Collected data entries:
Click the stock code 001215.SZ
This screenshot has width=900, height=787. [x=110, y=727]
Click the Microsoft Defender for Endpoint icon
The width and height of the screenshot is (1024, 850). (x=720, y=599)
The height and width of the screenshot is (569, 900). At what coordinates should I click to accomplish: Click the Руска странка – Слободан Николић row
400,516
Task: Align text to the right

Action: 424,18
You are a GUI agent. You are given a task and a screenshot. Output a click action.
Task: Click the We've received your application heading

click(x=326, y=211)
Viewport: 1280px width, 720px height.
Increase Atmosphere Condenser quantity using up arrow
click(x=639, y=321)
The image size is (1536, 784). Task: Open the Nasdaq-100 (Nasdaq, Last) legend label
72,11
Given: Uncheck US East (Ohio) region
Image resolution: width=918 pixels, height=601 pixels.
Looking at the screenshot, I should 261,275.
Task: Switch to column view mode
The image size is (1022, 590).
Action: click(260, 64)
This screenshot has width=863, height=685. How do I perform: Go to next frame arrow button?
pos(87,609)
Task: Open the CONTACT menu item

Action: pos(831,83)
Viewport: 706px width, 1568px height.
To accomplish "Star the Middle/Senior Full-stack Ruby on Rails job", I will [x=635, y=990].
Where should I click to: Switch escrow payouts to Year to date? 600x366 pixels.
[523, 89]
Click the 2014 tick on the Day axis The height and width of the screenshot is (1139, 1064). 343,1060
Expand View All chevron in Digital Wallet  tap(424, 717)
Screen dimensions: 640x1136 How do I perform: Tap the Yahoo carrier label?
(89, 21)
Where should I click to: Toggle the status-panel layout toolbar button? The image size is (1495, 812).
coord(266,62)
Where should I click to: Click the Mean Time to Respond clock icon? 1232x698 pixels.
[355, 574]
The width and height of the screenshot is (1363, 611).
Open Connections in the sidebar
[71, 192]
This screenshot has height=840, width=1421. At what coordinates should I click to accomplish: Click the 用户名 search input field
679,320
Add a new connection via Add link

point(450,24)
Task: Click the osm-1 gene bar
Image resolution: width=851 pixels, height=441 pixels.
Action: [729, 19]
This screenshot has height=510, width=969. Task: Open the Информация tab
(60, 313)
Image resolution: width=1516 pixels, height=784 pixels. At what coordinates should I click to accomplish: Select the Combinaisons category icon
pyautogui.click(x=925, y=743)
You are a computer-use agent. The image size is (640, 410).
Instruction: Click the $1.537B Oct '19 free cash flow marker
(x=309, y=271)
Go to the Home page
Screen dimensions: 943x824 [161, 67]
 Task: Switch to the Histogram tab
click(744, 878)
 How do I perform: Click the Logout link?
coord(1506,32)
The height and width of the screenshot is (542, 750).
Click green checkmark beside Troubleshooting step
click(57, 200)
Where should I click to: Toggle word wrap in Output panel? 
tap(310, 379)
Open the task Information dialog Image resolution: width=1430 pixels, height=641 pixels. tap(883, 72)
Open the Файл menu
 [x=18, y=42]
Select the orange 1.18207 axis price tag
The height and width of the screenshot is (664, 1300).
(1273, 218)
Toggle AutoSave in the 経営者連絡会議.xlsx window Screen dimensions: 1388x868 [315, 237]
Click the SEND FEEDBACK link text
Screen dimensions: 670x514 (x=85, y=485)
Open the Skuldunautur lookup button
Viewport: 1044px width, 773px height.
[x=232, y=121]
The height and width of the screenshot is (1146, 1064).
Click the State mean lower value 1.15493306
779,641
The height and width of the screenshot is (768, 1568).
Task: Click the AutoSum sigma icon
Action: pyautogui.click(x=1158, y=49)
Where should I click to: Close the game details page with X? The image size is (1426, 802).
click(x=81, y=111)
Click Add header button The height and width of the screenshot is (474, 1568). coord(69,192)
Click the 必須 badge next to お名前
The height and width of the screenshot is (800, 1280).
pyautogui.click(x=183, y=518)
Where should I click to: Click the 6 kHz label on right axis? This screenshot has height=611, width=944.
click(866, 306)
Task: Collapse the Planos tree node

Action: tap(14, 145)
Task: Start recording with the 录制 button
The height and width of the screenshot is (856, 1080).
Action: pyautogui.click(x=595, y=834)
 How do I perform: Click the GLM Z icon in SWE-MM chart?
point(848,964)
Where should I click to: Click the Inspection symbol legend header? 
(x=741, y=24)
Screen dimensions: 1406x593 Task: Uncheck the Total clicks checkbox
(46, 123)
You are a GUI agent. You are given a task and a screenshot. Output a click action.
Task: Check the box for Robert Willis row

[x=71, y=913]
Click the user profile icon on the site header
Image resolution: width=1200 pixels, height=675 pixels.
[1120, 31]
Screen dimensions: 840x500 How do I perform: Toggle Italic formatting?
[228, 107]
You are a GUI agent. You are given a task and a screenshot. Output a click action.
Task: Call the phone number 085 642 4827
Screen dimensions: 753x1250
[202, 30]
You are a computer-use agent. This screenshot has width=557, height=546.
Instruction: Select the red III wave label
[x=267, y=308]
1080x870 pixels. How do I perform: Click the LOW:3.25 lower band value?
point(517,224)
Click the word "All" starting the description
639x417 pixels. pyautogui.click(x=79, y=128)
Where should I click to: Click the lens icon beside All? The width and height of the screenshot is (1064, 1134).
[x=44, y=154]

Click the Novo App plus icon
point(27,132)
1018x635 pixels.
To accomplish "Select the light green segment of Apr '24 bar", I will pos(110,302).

WHAT IS NEEDED: Filter the entries and keep only the lines holding "computer".

SOLUTION BELOW:
You are a computer-use agent. The image size is (640, 410).
You are a computer-use agent. This screenshot has width=557, height=546.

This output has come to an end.